The Venturi principle dictates that when a gas moves forward, the lateral pressure drops. The lateral pressure is helping to hold open the airway and, when this pressure falls, the narrowed flexible airway (particularly so in children) collapses to obstruct airflow and generate the noise characteristic of stridor. Conditions causing stridor may involve the central nervous, cardiovascular, gastrointestinal and respiratory systems.

Causes of stridor in children

These may be acute or chronic and the presentation and causes are considered below².

• Croup or laryngotracheobronchitis:
  

  • The most common acute stridor in children.

  • Usually at age 6 months to 2 years.

  • A barking, seal-like cough, low fever and worse at night.

• Inhaled foreign body:
  

  • Common, especially in children aged 1 to 2 years.

  • Preceded by choking or coughing.

• Tracheitis:
  

  • Uncommon cause.

  • Usually occurs under the age of 3 years.

  • Bacterial infection following a viral infection in toddlers.

• Abscesses:
  

  • May be retropharyngeal (under the age of 6 years).

  • Or peritonsillar (usually in adolescents).

  • Presents with high fever and difficulty in swallowing.

  • Retropharyngeal abscesses present with pain on swallowing and hyperextension of the neck.

  • Peritonsillar abscess presents with trismus, difficulty with swallowing and difficulty with speaking.

• Anaphylaxis:
  

  • Hoarseness and inspiratory stridor.

  • Accompanied by other symptoms of an allergic reaction.

  • Usually within 30 minutes of exposure to an allergen.

• Epiglottitis.

• Congenital problems:

  • Laryngomalacia:
    

    • This is the most common cause of stridor.

    • It occurs in neonates and early infancy.

    • The stridor is often exacerbated by the supine position, and crying and feeding.

  • Vocal cord dysfunction:
    

    • This is the next most common cause of infant stridor.

    • The stridor is biphasic and associated with a weak cry.

    • Unilateral vocal cord palsy is most common and can be secondary to birth trauma or intrathoracic surgery.

    • It usually resolves in the first 2 years of life.

  • Subglottic stenosis:
    

    • This may be congenital with narrowing of the subglottis and cricoid rings.

    • It can be acquired after prolonged intubation.

    • It causes inspiratory stridor but this can be biphasic and misdiagnosed as asthma.

  • Laryngeal disorders:
    

    • Congenital laryngeal webs can cause biphasic stridor.

    • Laryngeal dyskinesia, exercise-induced laryngomalacia and other disorders produce stridor.

    • Laryngeal tumours may cause stridor.

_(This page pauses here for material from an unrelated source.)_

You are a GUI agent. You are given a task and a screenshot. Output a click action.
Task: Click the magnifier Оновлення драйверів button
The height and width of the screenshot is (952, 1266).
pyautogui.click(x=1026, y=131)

These may be laryngeal cysts, haemangiomas (rare), or papillomas (vertical transmission of human papillomavirus).

  • Tracheomalacia:
    

    • This is caused either by external compression or, more commonly, by a defective tracheal cartilage

    • It is the most common cause of expiratory stridor.

  • Choanal atresia:
    

    • Most common congenital anomaly of the nose in infants.

    • Unilateral may be asymptomatic.

    • Bilateral may present with apnoea or cyanosis during feeding.

    • It can be diagnosed by an inability to pass a nasal catheter.

  • Tracheal stenosis:
    

    • Congenital tracheal stenosis is usually caused by tracheal rings and presents with persistent stridor and a prolonged expiratory phase.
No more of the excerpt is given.